Records from a collection:
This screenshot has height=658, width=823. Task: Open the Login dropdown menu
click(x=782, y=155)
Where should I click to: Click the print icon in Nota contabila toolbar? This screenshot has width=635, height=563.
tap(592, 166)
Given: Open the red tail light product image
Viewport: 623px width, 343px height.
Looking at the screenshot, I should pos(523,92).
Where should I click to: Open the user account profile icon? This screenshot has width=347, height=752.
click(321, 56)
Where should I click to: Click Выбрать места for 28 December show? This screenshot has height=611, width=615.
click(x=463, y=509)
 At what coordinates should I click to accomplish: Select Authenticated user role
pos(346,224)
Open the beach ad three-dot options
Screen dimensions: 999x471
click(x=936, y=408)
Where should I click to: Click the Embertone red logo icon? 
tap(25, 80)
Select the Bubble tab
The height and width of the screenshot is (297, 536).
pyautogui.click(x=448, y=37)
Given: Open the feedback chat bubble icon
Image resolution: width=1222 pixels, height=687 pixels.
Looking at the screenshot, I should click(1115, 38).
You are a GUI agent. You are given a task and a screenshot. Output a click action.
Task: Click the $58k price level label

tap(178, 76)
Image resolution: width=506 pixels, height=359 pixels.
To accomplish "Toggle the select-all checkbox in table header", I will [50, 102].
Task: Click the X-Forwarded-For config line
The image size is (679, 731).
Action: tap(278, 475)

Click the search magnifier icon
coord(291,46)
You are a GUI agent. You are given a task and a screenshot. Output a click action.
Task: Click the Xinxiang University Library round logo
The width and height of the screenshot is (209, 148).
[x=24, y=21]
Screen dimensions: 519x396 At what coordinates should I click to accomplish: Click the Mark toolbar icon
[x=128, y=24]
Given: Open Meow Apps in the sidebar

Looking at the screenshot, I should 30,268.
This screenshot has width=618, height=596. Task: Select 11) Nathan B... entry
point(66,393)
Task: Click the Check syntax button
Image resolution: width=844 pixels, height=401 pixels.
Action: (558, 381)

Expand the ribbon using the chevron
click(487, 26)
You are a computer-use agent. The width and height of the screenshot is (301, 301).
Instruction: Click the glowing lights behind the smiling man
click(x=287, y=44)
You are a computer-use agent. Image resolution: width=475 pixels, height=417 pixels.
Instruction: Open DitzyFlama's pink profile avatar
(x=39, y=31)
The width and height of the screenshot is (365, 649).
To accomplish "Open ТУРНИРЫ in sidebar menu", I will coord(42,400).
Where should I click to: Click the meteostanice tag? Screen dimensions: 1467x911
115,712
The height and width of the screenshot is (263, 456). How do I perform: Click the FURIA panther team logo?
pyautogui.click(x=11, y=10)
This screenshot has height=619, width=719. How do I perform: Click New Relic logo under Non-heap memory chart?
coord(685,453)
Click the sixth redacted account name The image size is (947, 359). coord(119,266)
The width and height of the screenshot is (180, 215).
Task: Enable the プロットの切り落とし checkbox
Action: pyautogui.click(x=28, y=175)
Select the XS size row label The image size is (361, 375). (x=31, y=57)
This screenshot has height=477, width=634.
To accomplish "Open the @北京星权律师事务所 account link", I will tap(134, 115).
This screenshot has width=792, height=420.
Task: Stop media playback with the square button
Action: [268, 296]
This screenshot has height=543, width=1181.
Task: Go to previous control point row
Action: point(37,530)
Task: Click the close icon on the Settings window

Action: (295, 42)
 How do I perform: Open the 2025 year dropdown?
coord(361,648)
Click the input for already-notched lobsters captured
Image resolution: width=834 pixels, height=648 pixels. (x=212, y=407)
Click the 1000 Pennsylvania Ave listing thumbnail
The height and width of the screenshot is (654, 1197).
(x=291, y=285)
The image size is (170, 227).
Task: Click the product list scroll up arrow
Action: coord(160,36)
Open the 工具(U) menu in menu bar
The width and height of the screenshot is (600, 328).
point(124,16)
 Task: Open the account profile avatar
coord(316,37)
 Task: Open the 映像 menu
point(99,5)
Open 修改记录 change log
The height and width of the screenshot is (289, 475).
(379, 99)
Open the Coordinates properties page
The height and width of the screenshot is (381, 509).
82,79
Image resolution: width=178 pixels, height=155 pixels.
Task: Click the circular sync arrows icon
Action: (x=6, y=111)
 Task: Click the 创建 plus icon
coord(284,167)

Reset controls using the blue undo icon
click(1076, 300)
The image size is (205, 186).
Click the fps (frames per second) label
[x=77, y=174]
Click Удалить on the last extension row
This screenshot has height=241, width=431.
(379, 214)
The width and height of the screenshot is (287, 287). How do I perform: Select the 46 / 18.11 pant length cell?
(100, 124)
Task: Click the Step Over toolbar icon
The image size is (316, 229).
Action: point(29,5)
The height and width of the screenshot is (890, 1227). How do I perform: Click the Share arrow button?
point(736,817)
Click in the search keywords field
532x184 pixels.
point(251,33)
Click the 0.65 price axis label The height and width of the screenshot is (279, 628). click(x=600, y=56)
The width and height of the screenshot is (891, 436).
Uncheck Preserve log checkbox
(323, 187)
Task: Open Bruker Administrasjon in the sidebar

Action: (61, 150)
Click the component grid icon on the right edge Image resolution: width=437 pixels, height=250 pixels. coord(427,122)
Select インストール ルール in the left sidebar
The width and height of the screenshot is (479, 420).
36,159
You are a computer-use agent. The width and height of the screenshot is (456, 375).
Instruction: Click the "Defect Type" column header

**Your objective**
The records above are to be returned exactly as they appear.

**Result of this task**
This screenshot has height=658, width=823. Task: Open the Login dropdown menu
click(x=782, y=155)
Where should I click to: Click the print icon in Nota contabila toolbar? This screenshot has width=635, height=563.
tap(592, 166)
Given: Open the red tail light product image
Viewport: 623px width, 343px height.
Looking at the screenshot, I should pos(523,92).
Where should I click to: Open the user account profile icon? This screenshot has width=347, height=752.
click(321, 56)
Where should I click to: Click Выбрать места for 28 December show? This screenshot has height=611, width=615.
click(x=463, y=509)
 At what coordinates should I click to accomplish: Select Authenticated user role
pos(346,224)
Open the beach ad three-dot options
Screen dimensions: 999x471
click(x=936, y=408)
Where should I click to: Click the Embertone red logo icon? 
tap(25, 80)
Select the Bubble tab
The height and width of the screenshot is (297, 536).
pyautogui.click(x=448, y=37)
Given: Open the feedback chat bubble icon
Image resolution: width=1222 pixels, height=687 pixels.
Looking at the screenshot, I should click(1115, 38).
You are a GUI agent. You are given a task and a screenshot. Output a click action.
Task: Click the $58k price level label

tap(178, 76)
Image resolution: width=506 pixels, height=359 pixels.
To accomplish "Toggle the select-all checkbox in table header", I will [50, 102].
Task: Click the X-Forwarded-For config line
The image size is (679, 731).
Action: tap(278, 475)

Click the search magnifier icon
coord(291,46)
You are a GUI agent. You are given a task and a screenshot. Output a click action.
Task: Click the Xinxiang University Library round logo
The width and height of the screenshot is (209, 148).
[x=24, y=21]
Screen dimensions: 519x396 At what coordinates should I click to accomplish: Click the Mark toolbar icon
[x=128, y=24]
Given: Open Meow Apps in the sidebar

Looking at the screenshot, I should 30,268.
This screenshot has width=618, height=596. Task: Select 11) Nathan B... entry
point(66,393)
Task: Click the Check syntax button
Image resolution: width=844 pixels, height=401 pixels.
Action: (558, 381)

Expand the ribbon using the chevron
click(487, 26)
You are a computer-use agent. The width and height of the screenshot is (301, 301).
Instruction: Click the glowing lights behind the smiling man
click(x=287, y=44)
You are a computer-use agent. Image resolution: width=475 pixels, height=417 pixels.
Instruction: Open DitzyFlama's pink profile avatar
(x=39, y=31)
The width and height of the screenshot is (365, 649).
To accomplish "Open ТУРНИРЫ in sidebar menu", I will coord(42,400).
Where should I click to: Click the meteostanice tag? Screen dimensions: 1467x911
115,712
The height and width of the screenshot is (263, 456). How do I perform: Click the FURIA panther team logo?
pyautogui.click(x=11, y=10)
This screenshot has height=619, width=719. How do I perform: Click New Relic logo under Non-heap memory chart?
coord(685,453)
Click the sixth redacted account name The image size is (947, 359). coord(119,266)
The width and height of the screenshot is (180, 215).
Task: Enable the プロットの切り落とし checkbox
Action: pyautogui.click(x=28, y=175)
Select the XS size row label The image size is (361, 375). (x=31, y=57)
This screenshot has height=477, width=634.
To accomplish "Open the @北京星权律师事务所 account link", I will tap(134, 115).
This screenshot has width=792, height=420.
Task: Stop media playback with the square button
Action: [268, 296]
This screenshot has height=543, width=1181.
Task: Go to previous control point row
Action: point(37,530)
Task: Click the close icon on the Settings window

Action: (295, 42)
 How do I perform: Open the 2025 year dropdown?
coord(361,648)
Click the input for already-notched lobsters captured
Image resolution: width=834 pixels, height=648 pixels. (x=212, y=407)
Click the 1000 Pennsylvania Ave listing thumbnail
The height and width of the screenshot is (654, 1197).
(x=291, y=285)
The image size is (170, 227).
Task: Click the product list scroll up arrow
Action: coord(160,36)
Open the 工具(U) menu in menu bar
The width and height of the screenshot is (600, 328).
point(124,16)
 Task: Open the account profile avatar
coord(316,37)
 Task: Open the 映像 menu
point(99,5)
Open 修改记录 change log
The height and width of the screenshot is (289, 475).
(379, 99)
Open the Coordinates properties page
The height and width of the screenshot is (381, 509).
82,79
Image resolution: width=178 pixels, height=155 pixels.
Task: Click the circular sync arrows icon
Action: (x=6, y=111)
 Task: Click the 创建 plus icon
coord(284,167)

Reset controls using the blue undo icon
click(1076, 300)
The image size is (205, 186).
Click the fps (frames per second) label
[x=77, y=174]
Click Удалить on the last extension row
This screenshot has height=241, width=431.
(379, 214)
The width and height of the screenshot is (287, 287). How do I perform: Select the 46 / 18.11 pant length cell?
(100, 124)
Task: Click the Step Over toolbar icon
The image size is (316, 229).
Action: point(29,5)
The height and width of the screenshot is (890, 1227). How do I perform: Click the Share arrow button?
point(736,817)
Click in the search keywords field
532x184 pixels.
point(251,33)
Click the 0.65 price axis label The height and width of the screenshot is (279, 628). click(x=600, y=56)
The width and height of the screenshot is (891, 436).
Uncheck Preserve log checkbox
(323, 187)
Task: Open Bruker Administrasjon in the sidebar

Action: (61, 150)
Click the component grid icon on the right edge Image resolution: width=437 pixels, height=250 pixels. coord(427,122)
Select インストール ルール in the left sidebar
The width and height of the screenshot is (479, 420).
36,159
You are a computer-use agent. The width and height of the screenshot is (456, 375).
Instruction: Click the "Defect Type" column header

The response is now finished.